In order to clear the land, we had help from Andrés, who is currently volunteering at Los Gázquez. He is from the area and his family have farmed the land for generations. Before they got to know him, Simon and Donna had wondered about the bearded young man they saw tending his flock of sheep, book in hand. He is a qualified vet and will be leaving soon to start a job in Belgium. In the meanwhile, he is a great help, not least because of his local knowledge and anecdotes.
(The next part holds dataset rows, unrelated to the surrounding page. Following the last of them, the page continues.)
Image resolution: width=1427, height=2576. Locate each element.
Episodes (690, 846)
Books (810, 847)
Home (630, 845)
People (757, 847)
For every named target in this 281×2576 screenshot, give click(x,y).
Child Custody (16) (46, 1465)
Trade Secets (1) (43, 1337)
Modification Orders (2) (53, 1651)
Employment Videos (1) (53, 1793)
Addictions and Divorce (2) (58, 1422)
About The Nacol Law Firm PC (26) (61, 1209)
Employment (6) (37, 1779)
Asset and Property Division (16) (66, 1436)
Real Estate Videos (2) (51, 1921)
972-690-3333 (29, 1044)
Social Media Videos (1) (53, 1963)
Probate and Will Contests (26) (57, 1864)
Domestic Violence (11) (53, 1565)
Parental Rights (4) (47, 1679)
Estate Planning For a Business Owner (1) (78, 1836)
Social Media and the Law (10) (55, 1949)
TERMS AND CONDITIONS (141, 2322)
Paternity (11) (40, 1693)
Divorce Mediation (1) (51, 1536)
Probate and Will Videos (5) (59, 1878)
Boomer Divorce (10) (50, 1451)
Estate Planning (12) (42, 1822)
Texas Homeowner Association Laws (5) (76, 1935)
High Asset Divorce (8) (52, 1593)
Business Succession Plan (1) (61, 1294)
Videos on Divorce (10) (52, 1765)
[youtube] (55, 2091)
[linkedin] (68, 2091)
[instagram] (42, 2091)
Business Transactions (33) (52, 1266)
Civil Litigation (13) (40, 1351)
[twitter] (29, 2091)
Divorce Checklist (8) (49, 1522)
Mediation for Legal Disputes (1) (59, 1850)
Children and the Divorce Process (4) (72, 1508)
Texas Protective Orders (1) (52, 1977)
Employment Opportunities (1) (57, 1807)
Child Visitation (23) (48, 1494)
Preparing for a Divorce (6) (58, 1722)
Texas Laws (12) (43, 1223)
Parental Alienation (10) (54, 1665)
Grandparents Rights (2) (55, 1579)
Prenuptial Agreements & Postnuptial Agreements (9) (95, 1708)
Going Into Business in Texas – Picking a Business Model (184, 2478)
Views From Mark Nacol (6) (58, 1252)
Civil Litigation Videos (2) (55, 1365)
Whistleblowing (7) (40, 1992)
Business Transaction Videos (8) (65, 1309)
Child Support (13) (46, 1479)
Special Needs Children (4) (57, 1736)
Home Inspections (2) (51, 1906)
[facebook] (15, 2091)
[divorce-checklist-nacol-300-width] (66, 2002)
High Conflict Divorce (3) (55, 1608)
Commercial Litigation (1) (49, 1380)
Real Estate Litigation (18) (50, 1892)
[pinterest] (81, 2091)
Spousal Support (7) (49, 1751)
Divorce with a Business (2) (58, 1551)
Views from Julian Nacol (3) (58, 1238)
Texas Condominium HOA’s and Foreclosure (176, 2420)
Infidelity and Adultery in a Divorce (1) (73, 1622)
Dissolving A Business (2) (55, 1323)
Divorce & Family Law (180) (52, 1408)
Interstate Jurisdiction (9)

For instance, he told me the local name of the ‘split-crotch aprons’ that I had sewn for the team after spotting a photo of farmers wearing them during harvest in the local museum – they are called a 'zamarro'.

Andrés Fajardo Sánchez, wearing one of the ´Zamarros´or split-crotch aprons that I sewed for the team, clears the land with his hoe, as I rake behind him.

Andrés Fajardo Sánchez, wearing one of the ´Zamarros´or split-crotch aprons that I sewed for the team, clears the land with his hoe, as I rake behind him.

At the end of the day we had a very careful bonfire of the cut down meadow. We have to take care in such a dry landscape as a forest fire could easily spread. Andrés separated the large pile into smaller piles in cleared fields where flying sparks posed no danger. We will burn some on the original land and dig the ash into the soil to return the nutrients to the future garden. As we watched the bonfire, while the sun went down, we realised it was halloween – a festival believed to have pre-Christian roots in marking the end of the harvest and the death of the year, the end of one cycle in order to start the new.